■ Instructions for the task: Would you print the records below word for word, without the pictures?
────────────────────
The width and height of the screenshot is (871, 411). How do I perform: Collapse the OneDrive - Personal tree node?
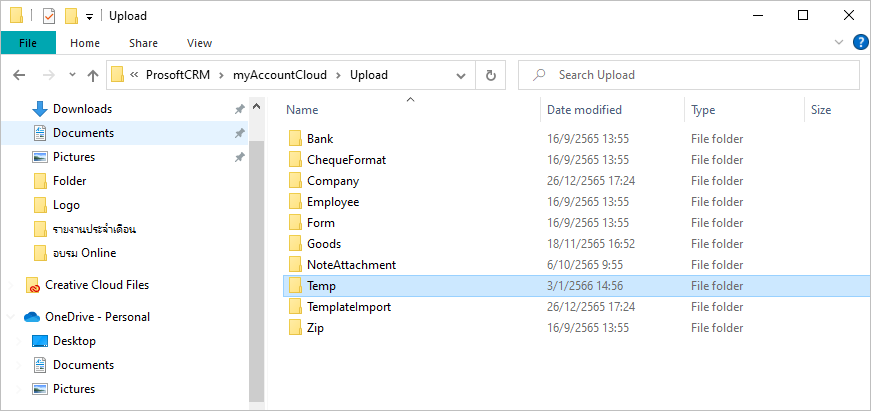(x=11, y=317)
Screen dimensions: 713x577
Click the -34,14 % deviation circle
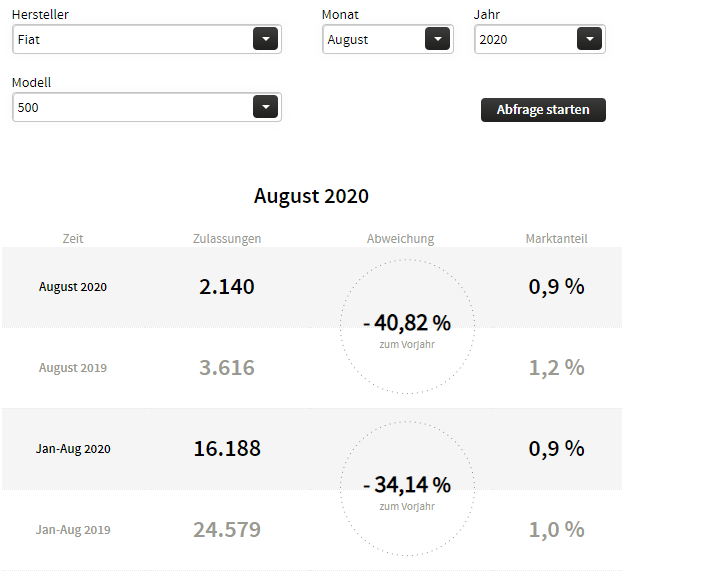407,489

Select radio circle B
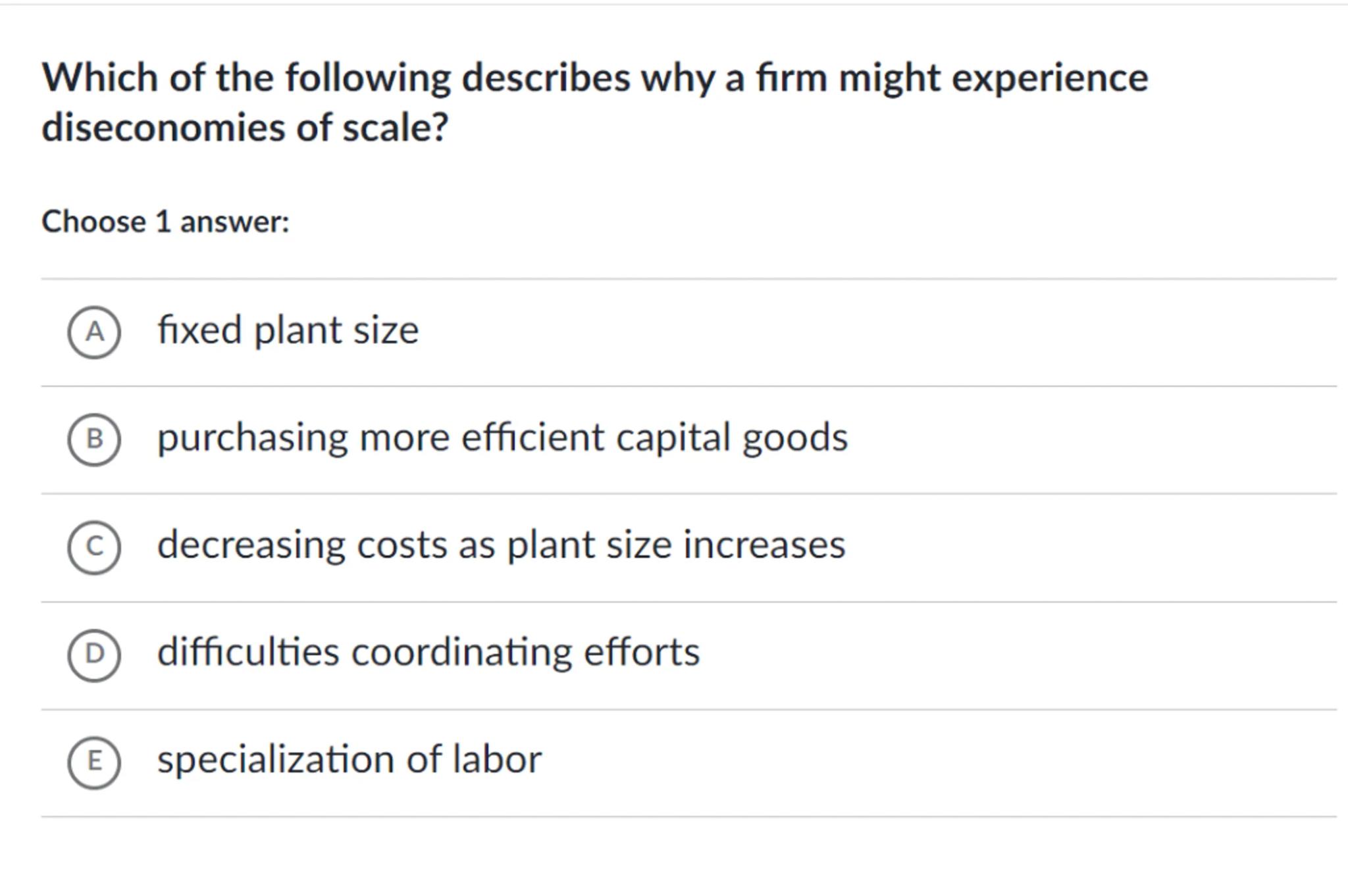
────────────────────
■ Result for this task:
The width and height of the screenshot is (871, 411). How do I perform: Collapse the OneDrive - Personal tree node?
(x=11, y=317)
Screen dimensions: 713x577
Click the -34,14 % deviation circle
407,489

Select radio circle B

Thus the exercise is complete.